Bref exposé sur l’histoire du waqf au Pakistan
Le Pakistan faisant partie de l’Inde britannique jusqu’au milieu du XXè siècle, le système waqf dans ce pays a conservé de nombreuses caractéristiques de cette situation en Inde et de son mode d’administration.
En 1959, le gouvernement du Pendjab a promulgué l’ordonnance sur les propriétés Waqf du Pakistan occidental, ce qui lui accordait le droit de déposséder les mutawalli (administrateurs du waqf). Ces derniers étaient remplacés essentiellement par des bureaucrates sans fondement religieux et n’étaient guère conscients des implications religieuses de leurs positions. De cette façon, l’autorité du saint musulman a été remplacée par le bureaucrate anonyme. Selon les règles, les dotations devaient passer entre les mains de l’État en violation évidente de la loi islamique.

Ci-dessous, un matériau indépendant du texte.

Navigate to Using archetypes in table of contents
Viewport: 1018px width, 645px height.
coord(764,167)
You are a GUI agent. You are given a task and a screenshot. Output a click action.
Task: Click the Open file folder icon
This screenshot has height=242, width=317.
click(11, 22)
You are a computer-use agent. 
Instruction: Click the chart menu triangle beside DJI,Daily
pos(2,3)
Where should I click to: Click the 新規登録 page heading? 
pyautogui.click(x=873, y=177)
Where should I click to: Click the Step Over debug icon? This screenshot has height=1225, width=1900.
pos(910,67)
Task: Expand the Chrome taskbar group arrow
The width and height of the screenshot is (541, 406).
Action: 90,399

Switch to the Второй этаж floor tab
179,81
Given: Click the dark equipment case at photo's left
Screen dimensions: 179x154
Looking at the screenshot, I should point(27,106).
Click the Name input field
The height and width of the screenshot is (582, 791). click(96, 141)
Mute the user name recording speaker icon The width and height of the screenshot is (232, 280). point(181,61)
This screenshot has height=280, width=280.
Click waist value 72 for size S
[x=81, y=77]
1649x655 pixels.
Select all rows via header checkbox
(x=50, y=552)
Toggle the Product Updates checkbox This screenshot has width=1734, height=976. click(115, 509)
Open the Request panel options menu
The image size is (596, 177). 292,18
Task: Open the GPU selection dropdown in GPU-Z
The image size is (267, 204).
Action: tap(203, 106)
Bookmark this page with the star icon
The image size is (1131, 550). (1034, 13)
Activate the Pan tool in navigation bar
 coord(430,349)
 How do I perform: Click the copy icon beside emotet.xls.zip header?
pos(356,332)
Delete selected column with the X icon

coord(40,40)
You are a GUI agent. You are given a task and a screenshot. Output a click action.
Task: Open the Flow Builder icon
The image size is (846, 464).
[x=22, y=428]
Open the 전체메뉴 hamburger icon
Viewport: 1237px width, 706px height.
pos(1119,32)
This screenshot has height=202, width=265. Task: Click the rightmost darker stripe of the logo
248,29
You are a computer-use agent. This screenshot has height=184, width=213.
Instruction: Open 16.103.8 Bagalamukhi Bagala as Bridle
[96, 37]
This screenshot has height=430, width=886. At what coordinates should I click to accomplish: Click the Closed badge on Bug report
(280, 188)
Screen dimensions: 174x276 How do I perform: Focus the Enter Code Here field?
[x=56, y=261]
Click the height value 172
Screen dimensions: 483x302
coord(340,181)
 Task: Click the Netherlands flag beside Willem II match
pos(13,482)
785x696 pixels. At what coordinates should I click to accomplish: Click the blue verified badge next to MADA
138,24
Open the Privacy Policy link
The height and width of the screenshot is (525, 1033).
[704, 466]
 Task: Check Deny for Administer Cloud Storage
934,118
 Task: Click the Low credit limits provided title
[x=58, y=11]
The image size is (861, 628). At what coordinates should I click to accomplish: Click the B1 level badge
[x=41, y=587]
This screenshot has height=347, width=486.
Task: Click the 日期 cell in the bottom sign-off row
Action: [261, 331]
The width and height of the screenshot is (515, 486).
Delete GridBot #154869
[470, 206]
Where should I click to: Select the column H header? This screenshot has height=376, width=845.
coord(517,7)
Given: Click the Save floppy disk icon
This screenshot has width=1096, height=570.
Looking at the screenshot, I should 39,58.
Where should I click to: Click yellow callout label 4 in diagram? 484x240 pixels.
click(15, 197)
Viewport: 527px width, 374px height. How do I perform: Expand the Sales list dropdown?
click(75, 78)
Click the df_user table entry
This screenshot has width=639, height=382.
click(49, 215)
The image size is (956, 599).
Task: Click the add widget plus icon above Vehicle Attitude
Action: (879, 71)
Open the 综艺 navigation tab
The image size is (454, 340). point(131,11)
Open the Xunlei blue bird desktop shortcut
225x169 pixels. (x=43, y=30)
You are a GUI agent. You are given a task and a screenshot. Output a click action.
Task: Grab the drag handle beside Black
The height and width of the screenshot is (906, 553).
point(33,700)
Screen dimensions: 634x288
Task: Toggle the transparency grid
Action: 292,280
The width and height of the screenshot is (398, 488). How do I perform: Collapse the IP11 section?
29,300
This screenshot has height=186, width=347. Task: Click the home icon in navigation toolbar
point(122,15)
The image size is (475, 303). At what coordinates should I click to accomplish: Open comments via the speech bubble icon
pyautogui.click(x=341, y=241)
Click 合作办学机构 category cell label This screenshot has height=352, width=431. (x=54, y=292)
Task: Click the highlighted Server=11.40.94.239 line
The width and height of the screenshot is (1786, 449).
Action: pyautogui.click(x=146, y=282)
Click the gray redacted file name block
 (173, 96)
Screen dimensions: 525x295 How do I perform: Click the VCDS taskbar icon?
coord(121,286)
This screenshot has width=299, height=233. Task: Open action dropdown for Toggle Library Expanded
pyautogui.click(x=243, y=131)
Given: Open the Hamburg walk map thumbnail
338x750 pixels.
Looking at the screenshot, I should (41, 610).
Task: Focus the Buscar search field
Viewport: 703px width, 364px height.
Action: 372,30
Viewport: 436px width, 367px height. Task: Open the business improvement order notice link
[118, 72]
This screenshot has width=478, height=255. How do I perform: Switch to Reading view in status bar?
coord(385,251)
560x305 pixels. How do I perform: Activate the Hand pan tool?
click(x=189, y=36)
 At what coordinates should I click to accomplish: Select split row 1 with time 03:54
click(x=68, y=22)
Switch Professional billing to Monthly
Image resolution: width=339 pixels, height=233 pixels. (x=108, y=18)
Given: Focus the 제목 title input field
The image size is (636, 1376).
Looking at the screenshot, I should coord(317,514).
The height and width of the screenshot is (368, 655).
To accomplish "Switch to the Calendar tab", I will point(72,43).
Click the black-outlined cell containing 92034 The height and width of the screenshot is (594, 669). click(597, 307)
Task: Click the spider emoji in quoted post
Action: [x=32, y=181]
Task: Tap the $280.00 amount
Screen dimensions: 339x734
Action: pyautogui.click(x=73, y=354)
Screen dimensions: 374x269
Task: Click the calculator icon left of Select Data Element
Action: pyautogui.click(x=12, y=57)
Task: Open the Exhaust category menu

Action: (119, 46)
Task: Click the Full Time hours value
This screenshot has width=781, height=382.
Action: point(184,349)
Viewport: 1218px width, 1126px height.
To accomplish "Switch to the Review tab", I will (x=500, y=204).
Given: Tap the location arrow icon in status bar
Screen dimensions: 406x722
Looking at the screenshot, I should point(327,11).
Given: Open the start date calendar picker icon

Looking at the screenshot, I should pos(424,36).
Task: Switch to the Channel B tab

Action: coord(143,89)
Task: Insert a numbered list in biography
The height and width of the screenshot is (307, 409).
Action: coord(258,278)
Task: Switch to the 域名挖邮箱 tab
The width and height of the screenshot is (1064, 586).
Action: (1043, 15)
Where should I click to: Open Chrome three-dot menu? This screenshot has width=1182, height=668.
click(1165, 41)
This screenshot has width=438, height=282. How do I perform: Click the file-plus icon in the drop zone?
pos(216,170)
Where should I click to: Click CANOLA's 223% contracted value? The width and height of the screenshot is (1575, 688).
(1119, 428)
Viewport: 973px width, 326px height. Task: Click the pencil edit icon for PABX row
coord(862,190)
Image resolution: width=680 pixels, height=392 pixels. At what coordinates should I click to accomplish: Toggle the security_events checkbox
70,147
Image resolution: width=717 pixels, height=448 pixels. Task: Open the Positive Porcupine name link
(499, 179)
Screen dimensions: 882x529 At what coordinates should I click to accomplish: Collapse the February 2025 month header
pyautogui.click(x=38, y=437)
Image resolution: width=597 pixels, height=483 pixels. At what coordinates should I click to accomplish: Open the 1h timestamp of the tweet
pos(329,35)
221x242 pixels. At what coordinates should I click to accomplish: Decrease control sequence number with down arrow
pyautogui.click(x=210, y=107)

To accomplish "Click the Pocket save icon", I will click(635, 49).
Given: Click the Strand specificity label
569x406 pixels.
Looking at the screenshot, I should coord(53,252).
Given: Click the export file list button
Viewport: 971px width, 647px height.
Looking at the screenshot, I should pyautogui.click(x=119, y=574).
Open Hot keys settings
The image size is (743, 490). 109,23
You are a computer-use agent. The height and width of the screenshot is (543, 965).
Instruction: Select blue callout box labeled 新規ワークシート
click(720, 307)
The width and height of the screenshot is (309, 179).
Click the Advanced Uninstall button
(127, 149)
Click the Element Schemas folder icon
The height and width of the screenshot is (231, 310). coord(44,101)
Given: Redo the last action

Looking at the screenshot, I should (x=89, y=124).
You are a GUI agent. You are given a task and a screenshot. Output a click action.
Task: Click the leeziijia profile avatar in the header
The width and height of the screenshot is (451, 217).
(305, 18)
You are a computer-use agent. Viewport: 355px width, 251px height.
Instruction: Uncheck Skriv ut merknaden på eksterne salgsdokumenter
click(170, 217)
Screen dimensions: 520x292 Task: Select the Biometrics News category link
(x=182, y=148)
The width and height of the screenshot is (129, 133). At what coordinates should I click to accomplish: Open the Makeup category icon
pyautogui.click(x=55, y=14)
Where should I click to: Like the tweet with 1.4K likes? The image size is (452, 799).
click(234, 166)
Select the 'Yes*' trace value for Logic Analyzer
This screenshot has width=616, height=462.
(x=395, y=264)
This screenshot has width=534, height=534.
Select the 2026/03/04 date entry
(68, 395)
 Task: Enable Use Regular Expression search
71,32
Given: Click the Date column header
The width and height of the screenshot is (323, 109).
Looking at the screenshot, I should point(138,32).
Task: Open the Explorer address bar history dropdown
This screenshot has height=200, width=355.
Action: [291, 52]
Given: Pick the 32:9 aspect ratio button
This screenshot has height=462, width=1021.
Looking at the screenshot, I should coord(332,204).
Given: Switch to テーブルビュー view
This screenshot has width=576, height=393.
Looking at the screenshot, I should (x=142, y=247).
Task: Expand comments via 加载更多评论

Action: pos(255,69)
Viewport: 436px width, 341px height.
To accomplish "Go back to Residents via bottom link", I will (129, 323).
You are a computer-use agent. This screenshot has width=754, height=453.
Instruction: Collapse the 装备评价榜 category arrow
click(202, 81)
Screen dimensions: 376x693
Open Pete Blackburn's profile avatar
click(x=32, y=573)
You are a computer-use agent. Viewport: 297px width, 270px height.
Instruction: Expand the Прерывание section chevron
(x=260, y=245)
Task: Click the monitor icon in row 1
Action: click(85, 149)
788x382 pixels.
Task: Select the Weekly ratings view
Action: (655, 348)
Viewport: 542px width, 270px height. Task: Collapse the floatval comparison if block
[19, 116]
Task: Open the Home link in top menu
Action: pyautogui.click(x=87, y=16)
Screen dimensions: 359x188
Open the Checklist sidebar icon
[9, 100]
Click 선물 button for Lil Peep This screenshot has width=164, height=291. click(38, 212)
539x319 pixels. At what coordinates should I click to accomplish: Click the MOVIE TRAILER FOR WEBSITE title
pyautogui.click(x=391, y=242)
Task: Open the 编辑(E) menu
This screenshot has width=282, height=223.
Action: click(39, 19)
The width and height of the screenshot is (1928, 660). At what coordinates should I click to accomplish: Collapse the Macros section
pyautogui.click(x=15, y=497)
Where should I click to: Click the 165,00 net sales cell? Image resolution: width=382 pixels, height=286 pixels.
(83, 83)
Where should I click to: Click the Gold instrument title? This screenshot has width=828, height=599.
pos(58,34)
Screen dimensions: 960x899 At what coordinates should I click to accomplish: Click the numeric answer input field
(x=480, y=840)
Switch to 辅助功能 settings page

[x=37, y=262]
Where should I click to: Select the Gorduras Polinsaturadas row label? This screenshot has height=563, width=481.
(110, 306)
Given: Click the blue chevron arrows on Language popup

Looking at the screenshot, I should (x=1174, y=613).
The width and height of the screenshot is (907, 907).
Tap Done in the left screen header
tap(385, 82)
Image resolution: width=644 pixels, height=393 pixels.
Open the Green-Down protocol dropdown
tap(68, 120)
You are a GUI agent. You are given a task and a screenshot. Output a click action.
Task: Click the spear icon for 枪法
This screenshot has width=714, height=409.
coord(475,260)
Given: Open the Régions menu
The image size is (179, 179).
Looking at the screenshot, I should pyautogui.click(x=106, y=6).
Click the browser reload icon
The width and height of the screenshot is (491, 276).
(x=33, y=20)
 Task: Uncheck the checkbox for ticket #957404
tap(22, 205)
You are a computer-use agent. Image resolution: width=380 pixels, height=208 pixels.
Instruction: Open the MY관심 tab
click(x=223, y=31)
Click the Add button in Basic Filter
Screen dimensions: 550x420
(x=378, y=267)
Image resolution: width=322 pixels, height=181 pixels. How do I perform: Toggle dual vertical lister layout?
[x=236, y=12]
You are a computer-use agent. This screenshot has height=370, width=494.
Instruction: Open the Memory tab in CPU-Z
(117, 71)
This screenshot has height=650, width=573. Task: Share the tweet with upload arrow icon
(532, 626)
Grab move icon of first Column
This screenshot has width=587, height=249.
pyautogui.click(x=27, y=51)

Les principaux motifs de centralisation des awqaf étaient d’une part d’ordre religieux car ils étaient souvent associés à des activités religieuses ; l’État pouvait ainsi surveiller les ressources financières du culte, et d’autre part, cela privait les établissements religieux de toute autonomie. De telles interventions gouvernementales, quelle que soit leur cause, ont naturellement provoqué des réactions. Il y a eu, en effet, une douzaine d’appels contre les interventions du Département, poursuivis jusqu’à la Cour suprême jusqu’à la fin de 1985. Sur les 12 requêtes, 9 ont été rejetées. Mais la critique la plus franche de la politique gouvernementale a été exprimée par le Conseil de l’idéologie islamique (CII), qui a protesté contre les confiscations comme étant directement en opposition avec la loi islamique. Il va sans dire que le CII a exigé une annulation immédiate des confiscations. Ces arguments, cependant, n’ont pas trouvé de résonance dans les politiques gouvernementales, qui voulaient limiter l’influence des titulaires de waqf.
L’administration gouvernementale des Awqaf, plus communément appelée Département awqaf, bénéficiait également du droit de modifier les programmes d’études des écoles religieuses mises en place par les awqaf. Après 1962, des centaines d’écoles waqf ont été placées sous le contrôle du Département d’Awqaf. Depuis cette date, le contrôle de l’État s’est développé au Pakistan. À la suite des écoles, les mosquées ont également été liées au Département afin que les sermons du vendredi soient contrôlés par les administrateurs. La nationalisation des awqaf a purement et simplement conduit à un enrichissement de la bureaucratie. L’État s’est donc approprié les revenus des awqaf tout en diminuant les dépenses de santé, d’éducation et d’infrastructure. Selon plusieurs statistiques, le Département Awqaf a été accusé de dissoudre les structures sociales traditionnelles sans chercher à les remplacer. L’ensemble du processus a été vivement critiqué comme une victoire du «secteur colonial» absorbant les dépendances autonomes, s’enrichissant, poussant son idéologie et légitimant tout cela par ses propres agents religieux.
C’est ainsi, qu’empreint des méthodes coloniales, le gouvernement s’est saisi des propriétés waqf afin de s’enrichir grâce aux revenus générés, mais aussi pour pouvoir légiférer et avoir une main mise sur les programmes d’éducation et de spiritualité et donc contrôler la population. Après 1971, ils ont été placés directement sous le gouvernement central. En 1976, le gouvernement du Pakistan a fédéralisé tous les départements provinciaux d’Awqaf par le biais de la loi de contrôle fédéral Awqaf. Mais cette politique de centralisation a été de courte durée et le pouvoir a été renvoyé aux provinces en 1979 par l’Ordonnance d’abrogation fédérale Awqaf.
De nos jours, le système d’awqaf est donc redevenu indépendant au pakistan.